Yogis and meditators will say that one should minimize worry time. Be in the now. But sometimes it's important to be in the later. The more mature practitioners know this. They don’t try to stop worrying, only to control when they allow themselves to worry.
Is worrying rational? Often, the retort is that it is pointless to worry about something you can’t do anything about, or about something that you aren’t going to do anything about in the present moment. But that sounds like procrastination. Maybe you can do something. And besides how are you to know whether you can or can’t do something unless you’ve worried about that, first? Worrying too much is neurotic. But a person who genuinely doesn’t worry (as opposed to just hides behind a persona of being care-free and “chill”) is likely a person who lacks a strong sense of agency. The key, then, is to worry a healthy amount.
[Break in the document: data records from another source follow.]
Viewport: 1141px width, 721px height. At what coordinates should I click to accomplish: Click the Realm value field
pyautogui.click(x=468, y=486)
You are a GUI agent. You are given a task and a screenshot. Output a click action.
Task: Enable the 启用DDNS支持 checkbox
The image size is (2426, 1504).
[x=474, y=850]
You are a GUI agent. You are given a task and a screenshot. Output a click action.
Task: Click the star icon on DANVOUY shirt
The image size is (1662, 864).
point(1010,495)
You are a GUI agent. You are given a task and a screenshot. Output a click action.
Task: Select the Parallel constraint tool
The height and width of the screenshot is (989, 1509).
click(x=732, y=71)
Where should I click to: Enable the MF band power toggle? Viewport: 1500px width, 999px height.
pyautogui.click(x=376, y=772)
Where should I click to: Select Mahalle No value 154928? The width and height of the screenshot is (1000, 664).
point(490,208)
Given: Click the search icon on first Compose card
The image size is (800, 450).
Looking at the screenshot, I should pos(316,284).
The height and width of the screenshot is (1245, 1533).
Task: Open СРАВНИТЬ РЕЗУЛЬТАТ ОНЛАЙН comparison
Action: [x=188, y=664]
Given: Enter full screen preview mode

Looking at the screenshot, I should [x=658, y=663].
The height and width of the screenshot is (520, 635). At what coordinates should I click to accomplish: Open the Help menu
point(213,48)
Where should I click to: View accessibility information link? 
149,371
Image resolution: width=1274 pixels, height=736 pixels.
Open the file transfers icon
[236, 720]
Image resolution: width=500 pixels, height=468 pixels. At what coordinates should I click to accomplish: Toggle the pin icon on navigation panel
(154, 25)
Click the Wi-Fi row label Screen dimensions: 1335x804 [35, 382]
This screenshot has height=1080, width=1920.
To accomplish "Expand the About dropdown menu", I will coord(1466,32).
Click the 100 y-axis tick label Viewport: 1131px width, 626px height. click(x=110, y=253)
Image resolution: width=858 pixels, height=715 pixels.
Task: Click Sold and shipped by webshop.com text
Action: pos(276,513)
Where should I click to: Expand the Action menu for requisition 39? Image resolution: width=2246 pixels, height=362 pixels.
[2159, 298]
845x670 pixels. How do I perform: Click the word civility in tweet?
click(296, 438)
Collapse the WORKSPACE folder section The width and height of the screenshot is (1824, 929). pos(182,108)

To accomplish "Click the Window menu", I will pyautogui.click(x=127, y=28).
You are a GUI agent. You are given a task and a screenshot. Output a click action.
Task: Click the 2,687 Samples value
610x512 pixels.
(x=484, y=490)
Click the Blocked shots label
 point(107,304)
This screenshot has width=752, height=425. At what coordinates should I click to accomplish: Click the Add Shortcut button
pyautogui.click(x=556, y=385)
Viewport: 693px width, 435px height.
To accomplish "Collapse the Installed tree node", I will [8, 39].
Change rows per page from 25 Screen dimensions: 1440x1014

The dog-owner is saying don’t spend your worry-budget on this. There are other things to worry about. That’s true. But even if the risk of dog-bite is small relative to nuclear war, I can do something about the dog. I can run away. I can’t really prevent a dictator from pressing the button.
What do you worry about? What do you wish you worried more about? Less? Given that we never see it coming, shouldn’t we admit that we are always worried about the wrong things? Should we be worried about that? No. Because then there’d still be something else we were missing. So we’re fine as we are. Worry on.